第139章 0134【道中讲学】

清晨,河边,薛道光已经打坐一整晚。

旁边还有燃尽的蒿草,这是用来熏蚊子的。若非朱铭让白胜熏烟,薛道长已在内视之时被蚊子抬走。

“道长,启程了!”朱铭喊道。

薛道光缓缓睁眼,起身说:“走吧。”

朱铭问道:“可曾想明白了?”

“已然明了,小友就是在乱我视听,”薛道光瞥了他一眼,“我不想跟小友辩论道法,但可以跟小友走上一走。什么时候能真个放下,形之一事才算修炼有成。小友,你昨日一番话,毁了我二十年道行!”

“哈哈哈!”

朱铭大笑:“哪有那般恐怖?道长只是多了些想法,你那练气又不是白练的。”

此时的薛道光,还在尝试注解紫阳真人的《悟真篇》,他自己的道经甚至都没开始总结编撰。

道心并不怎么坚定,现在被朱铭掺进去一些大仁大义。

“朱大哥,饼子搞来了,足足八十个!”白胜提着口袋过来。

这个村落很小,但老百姓日子过得还行。

只因这里是汉中行船的最后一站,更往前必须走路。不管是官递铺,还是茶递铺,官差士兵都不会对本村百姓下手。
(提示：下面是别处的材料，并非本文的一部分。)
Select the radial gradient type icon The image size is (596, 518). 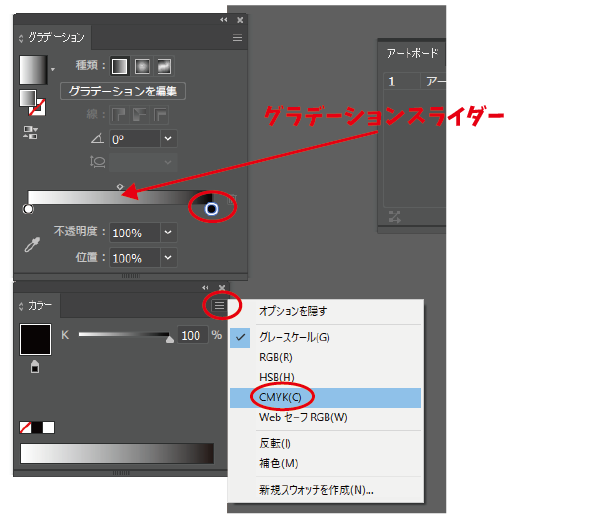point(142,67)
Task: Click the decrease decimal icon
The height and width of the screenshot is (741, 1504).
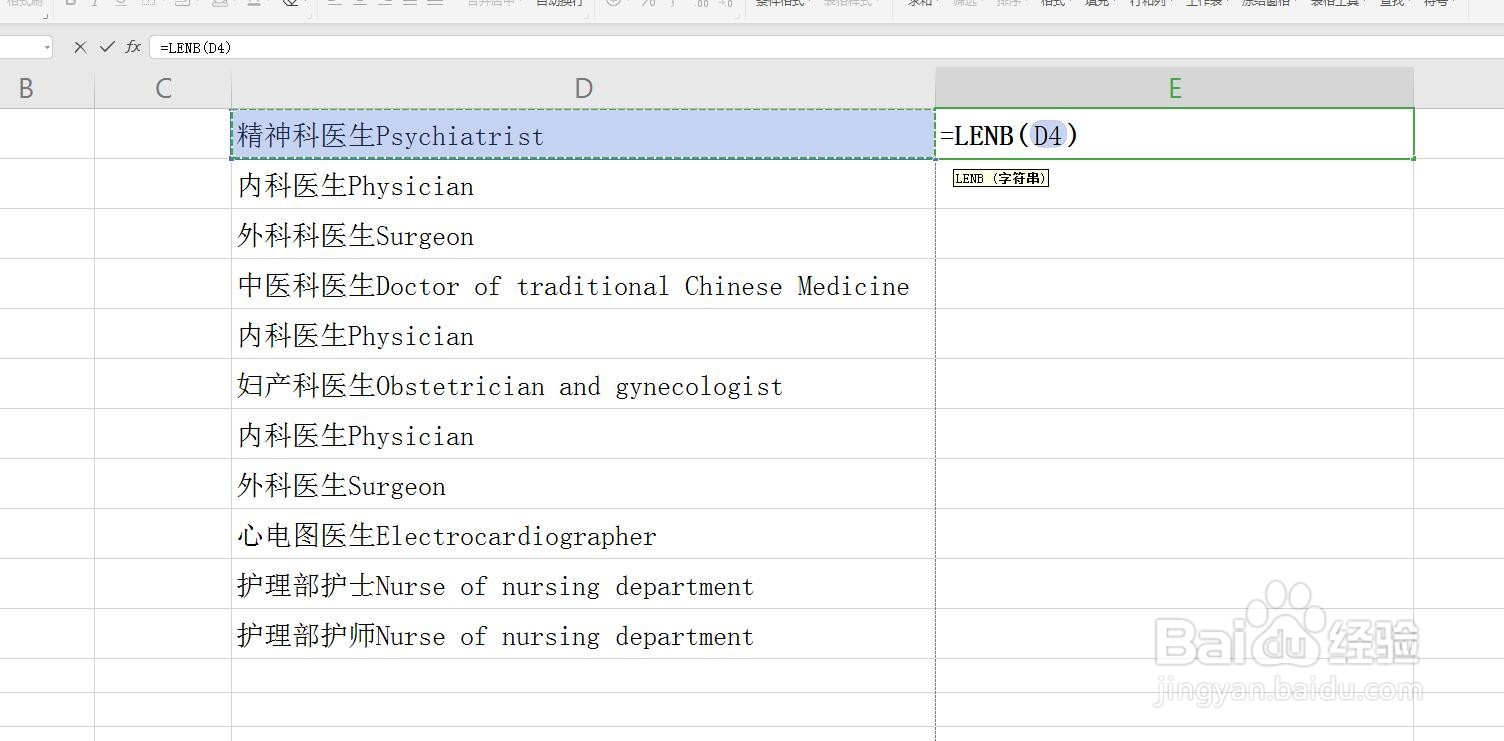Action: [x=726, y=4]
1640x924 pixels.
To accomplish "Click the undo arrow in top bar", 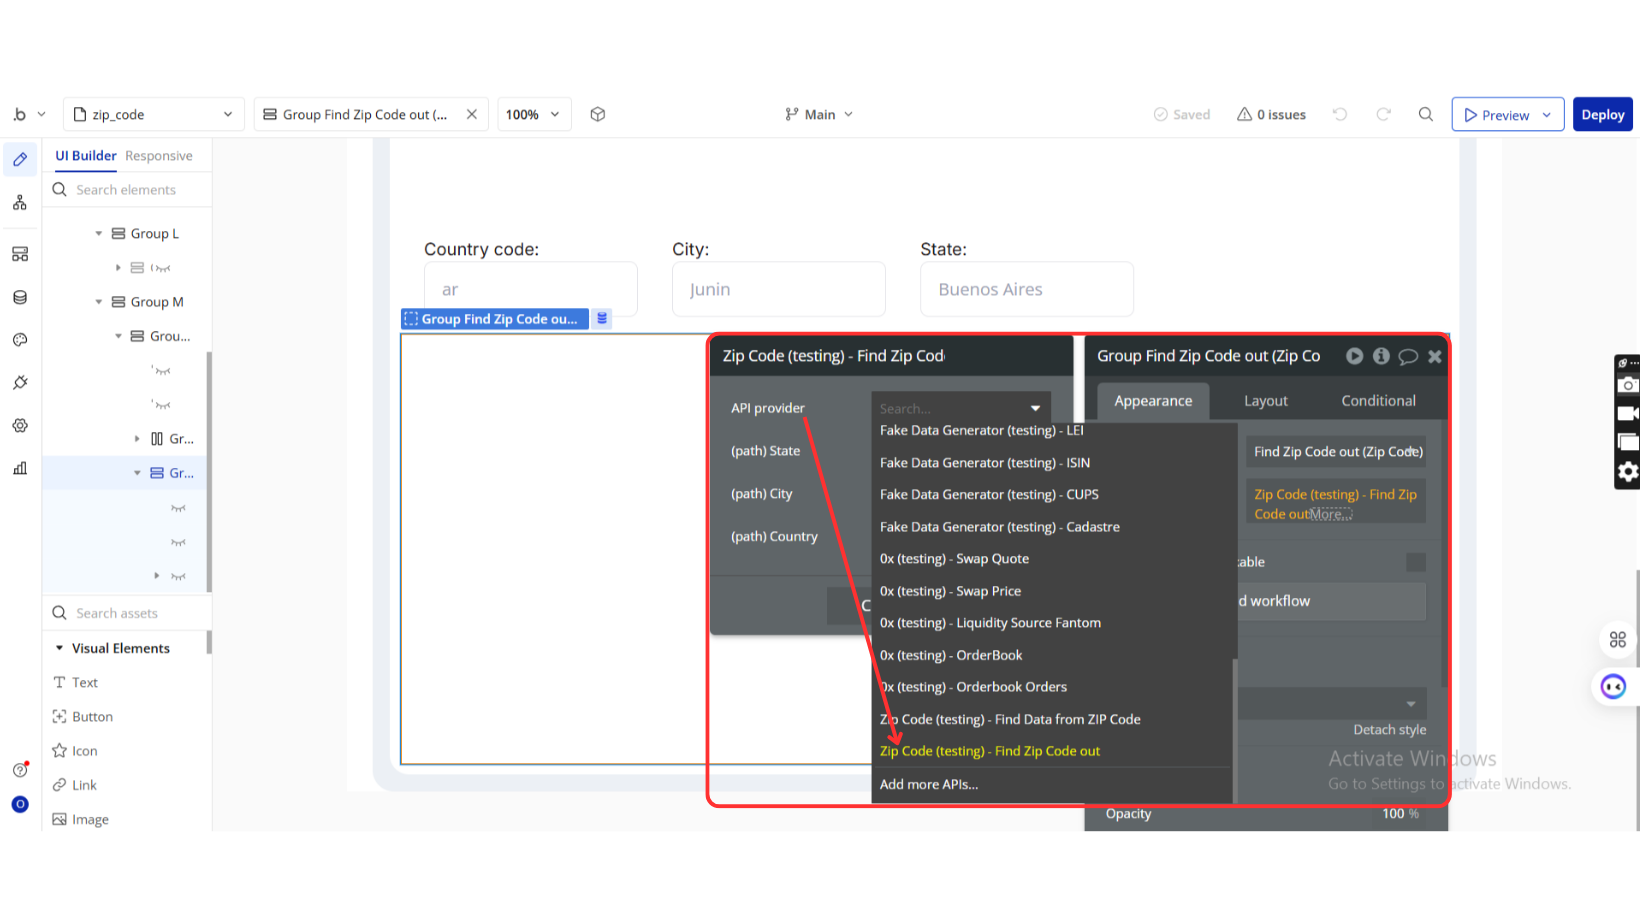I will [1340, 115].
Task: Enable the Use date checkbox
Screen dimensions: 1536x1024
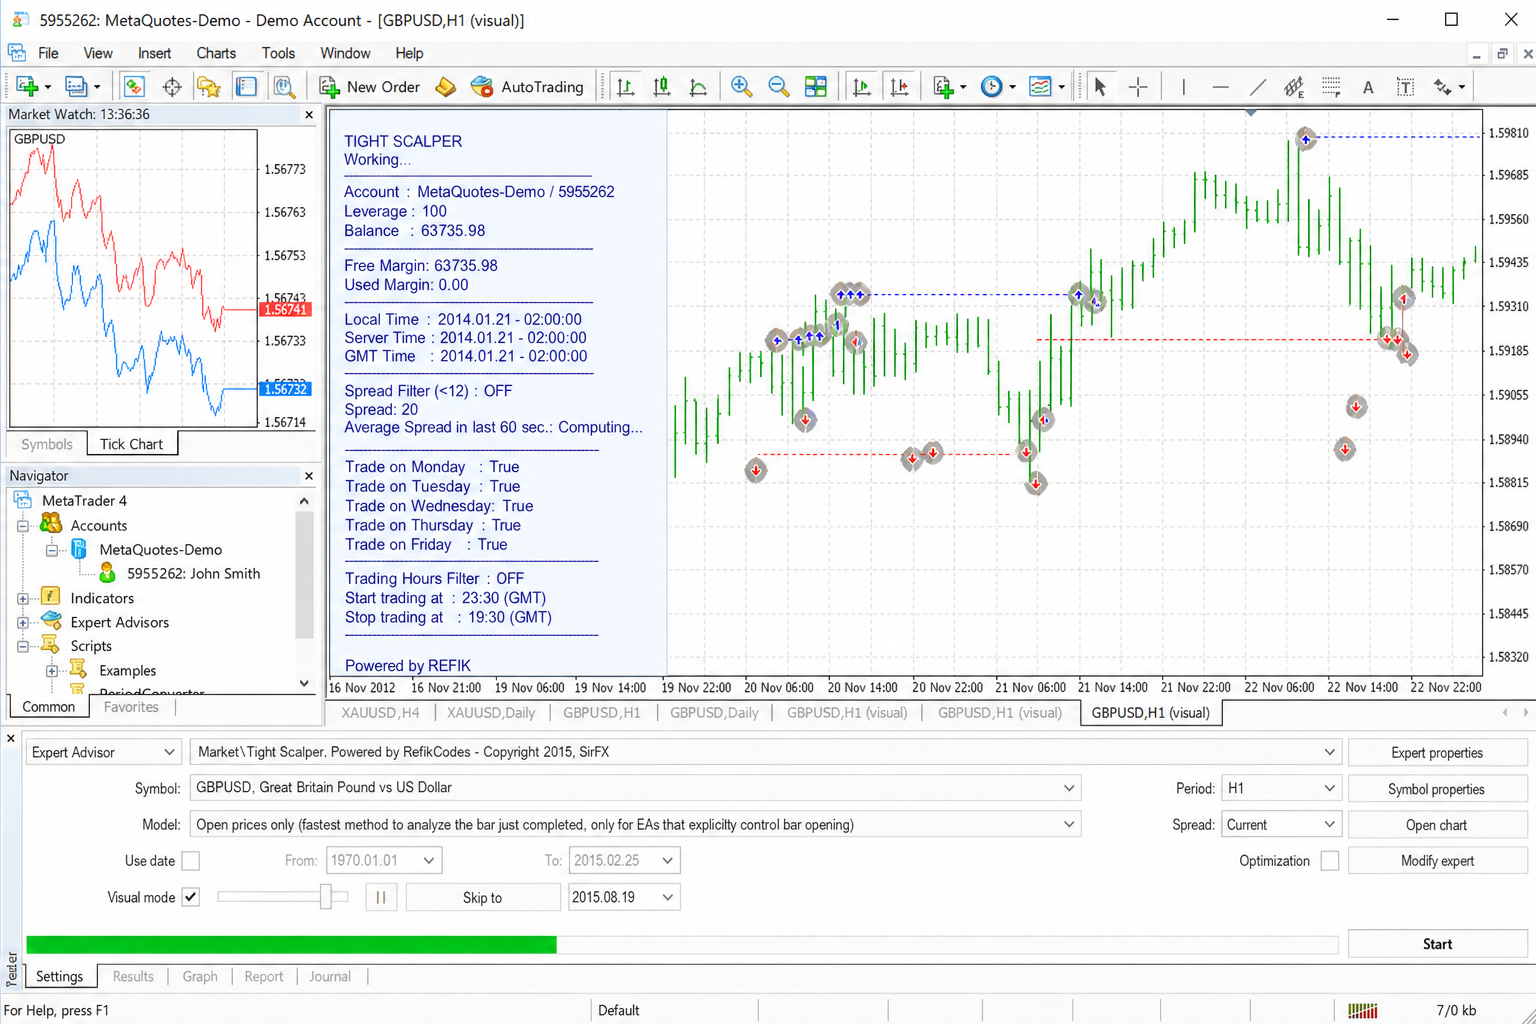Action: pyautogui.click(x=191, y=861)
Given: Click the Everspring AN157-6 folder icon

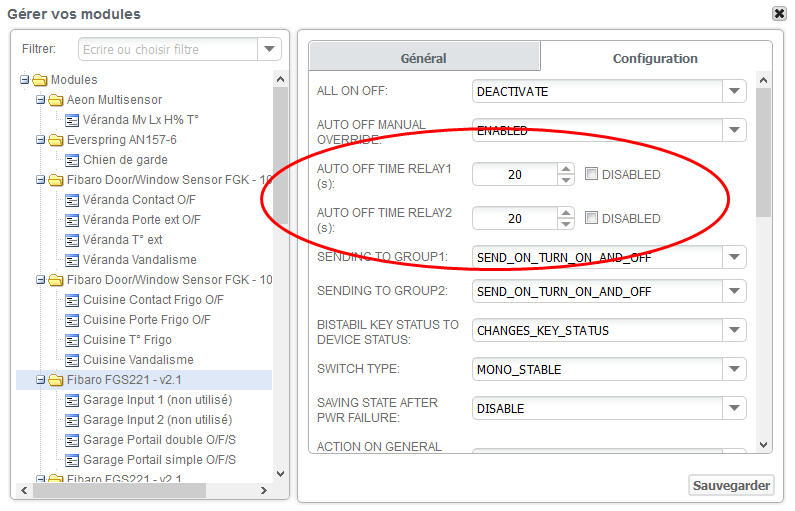Looking at the screenshot, I should [57, 140].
万一逼得太狠,农民全逃光了,在此补给都困难,他们今后喝西北风去?

白胜此时拿来的八十个饼子,是他用随身携带的小麦,今早花钱请村中百姓烙好的。

其他士子和官差,也在请村民烙饼,接下来还不知要走多久。

朱铭牵着聚宝盆,马儿驮着衣服和食物,白胜、石彪背着干香菇,在半上午启程朝着北方进发。

同行者,足有两百多人。

除了官差、士子、兵丁、民夫之外,还有一部分小商人和普通旅客。有些人,已在此逗留两三日,他们不敢独自赶路,害怕在山中遇见土匪。

步行走了半天,众人停下歇息。

朱铭指着褒水,问同行的官差:“这些河道,看起来挺宽阔的,为何不能再行船?”

那官差是从洋州而来,要送公文去东京,回答道:“水下有暗礁,水流又急得很,稍不注意就船毁人亡。而且有些地方,纤夫都没法走,让他们拉船是别想了。”

褒斜道的水运,一直属于镜中花。

汉代还想通过褒水搞漕运,征发民夫五万多人,开凿数百里栈道,漕运计划却最终作废,原因就四个字:水湍石大。

朱铭转身回望官方茶队,一个个民夫全都背着茶叶,装茶麻袋垒起来,远远高过头顶。茶叶都捆在木架子上,短暂歇息时,他们屈膝半蹲,架脚可以撑着地面省力。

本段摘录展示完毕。